Quando você tem uma criança que você sabe que é inviável, uma criança que está sofrendo muito, de uma certa forma te abala, mas não te abala tanto, né? Você fica com pesar, mas às vezes você fala assim: ‘Graças a

[...] a gente que trabalha em centro de terapia intensiva sabe que tem certas patologias que o final é a morte. Então, assim, tem vez que a gente fica até pedindo pelo amor de Deus para aquela criança morrer, porque o

sofrimento é muito grande. (Ana)

Se a criança estava grave, tão grave a ponto de deixá-la sequelada, eu falava assim: ‘Não, ela tem que morrer mesmo, porque ela está muito sequelada, a família vai sofrer, a criança vai sofrer, então você, claro você fazia tudo ali para a criança sobreviver, mas se ela não sobrevivia, você

falava assim: ‘Oh! foi melhor para todo o mundo daquele jeito.’ (Lê)

[...] Deus é tão grande, é tão generoso, será que não são os desígnos também, será que não era a hora daquela pessoa? Porque às vezes a pessoa vai parar no melhor médico, no melhor pronto atendimento e ela morre. Era a hora dela. Não adianta ela ir no melhor médico e no melhor pronto

atendimento porque ali era a hora dela. (Jô)

As enfermeiras, em seus discursos, dizem que existe um momento em que elas vão contra tudo o que aprenderam cientificamente. Isso se deve à dor sentida por elas diante de uma criança sofredora no processo de morte e morrer.

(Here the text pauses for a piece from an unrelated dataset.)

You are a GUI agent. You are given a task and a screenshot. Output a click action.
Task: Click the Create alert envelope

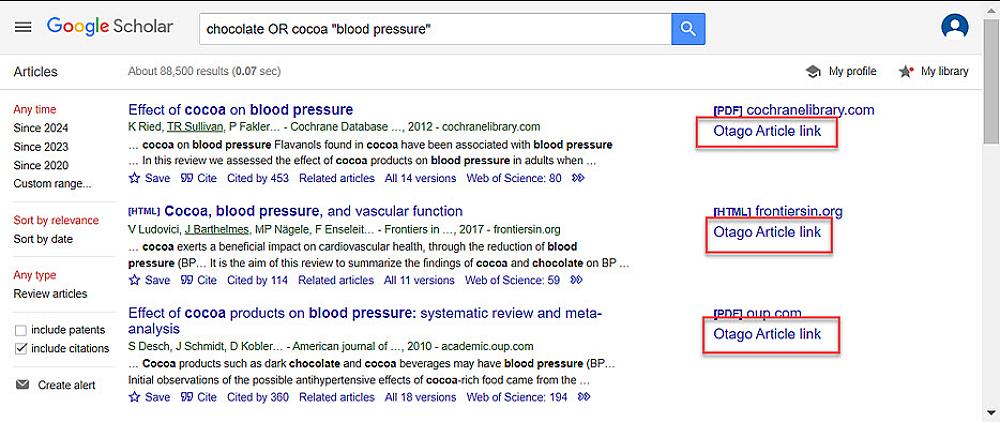coord(59,385)
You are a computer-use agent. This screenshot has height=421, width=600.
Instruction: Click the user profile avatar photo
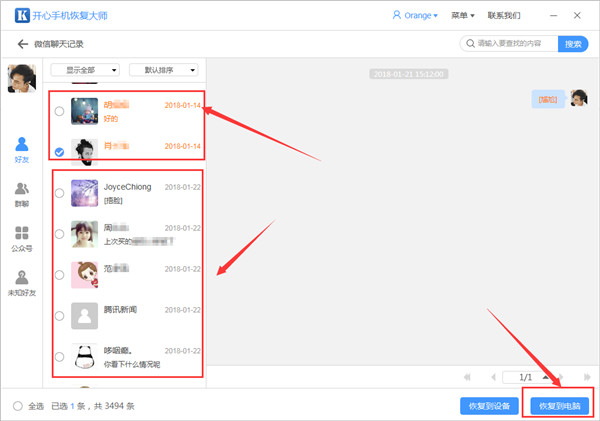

Muitas vezes a patologia é tão grave que deixa seqüelas tão intensas que a possibilidade de manter uma vida sem sofrimento com qualidade é praticamente nula. Diante desses casos, as enfermeiras desejam a morte como alívio para aquela situação complicada.

De acordo com Schütz (1972, p. 202),

como observador direto, posso captar não somente as manifestações exteriores sim também os processos nos quais se constituem as vivências conscientes que estão por trás delas. Isto é possível porque as vivências do outro ocorrem simultaneamente com minhas próprias interpretações subjetivas de suas palavras e gestos.

As enfermeiras vivenciam, numa relação de intersubjetividade com as crianças que estão no processo de morte e morrer, todo seu sofrimento de dor, de tristeza. Elas percebem, pelos gestos, expressões, fácies e até mesmo pelo conhecimento científico, que existe um grande sofrimento na criança gravemente enferma. De acordo com Schütz (1972), na imediatez espacial do outro, seu corpo está presente para mim como um campo de expressão de suas vivências. É por essa relação de intersubjetividade, pela percepção da vivência sofrida com a patologia, que a enfermeira chega a desejar a morte como alívio para a criança.

Para Nascimento (1993), a situação biográfica de cada indivíduo é, assim, sedimentada pelas experiências humanas anteriores, organizadas e interpretadas segundo sua

reserva de conhecimento disponível. A enfermeira, diante de uma situação de sofrimento, de casos de patologias sem expectativa de uma vida de qualidade, luta contra suas próprias vivências adquiridas ao longo de sua vida social e acadêmica. Por mais dolorosa que seja a morte, existe um momento em que ela é desejada, no sentido de aliviar o sofrimento da criança, de sua família e da própria enfermeira.

E é nesse momento de grande angústia para a enfermeira que a morte como finitude pode se apresentar como possibilidade mais concreta e próxima para aquelas pessoas doentes hospitalizadas que são portadoras de doenças crônicas incuráveis (BELLATO, 2001).